Regarding reference standards, as in many activity assessment studies, the gold standard for activity is imperfect. Different studies use different definitions, criteria, or protocols, which affects comparability [23]. In our study, microscopic criteria were used; however, clinical activity indicators such as texture or plaque retention may differ. Moreover, methyl red provides only a chemical proxy for acidity at time of examination rather than a true clinical gold standard, and the resulting sensitivity and specificity estimates should therefore be interpreted with caution.

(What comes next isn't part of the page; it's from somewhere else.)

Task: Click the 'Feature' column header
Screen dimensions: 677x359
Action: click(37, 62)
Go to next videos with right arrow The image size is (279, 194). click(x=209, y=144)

Considering the limitations of existing adjunctive methods, BC liquid may provide some practical advantages, such as simple application, a quick visual readout without additional equipment, and good diagnostic accuracy. It could be of particular value in settings where advanced imaging tools or AI support is not available. The ability to visualize lesion activity may also facilitate communication with patients and encourage preventive behaviors, for example, in individuals at high caries risk, such as those with fixed orthodontic appliances [9]. Integration with established diagnostic protocols, including visual/tactile criteria and risk assessment, may further improve clinical decision-making. Within the limits of this in vitro study, BC liquid may therefore be considered a supportive adjunct for caries detection and activity assessment, with its clinical usefulness requiring confirmation in future studies.

5. Conclusions

Within the limitations of this in vitro study, BC liquid showed good agreement with visual and histological criteria in detecting lesion severity and activity in enamel caries. It was accurate in distinguishing sound from initial occlusal caries lesions, with diagnostic performance comparable to visual examination. These findings suggest that BC liquid may serve as an adjunct to visual caries diagnosis, but confirmation in clinical and longitudinal studies is needed to determine its value for early detection and minimally invasive management.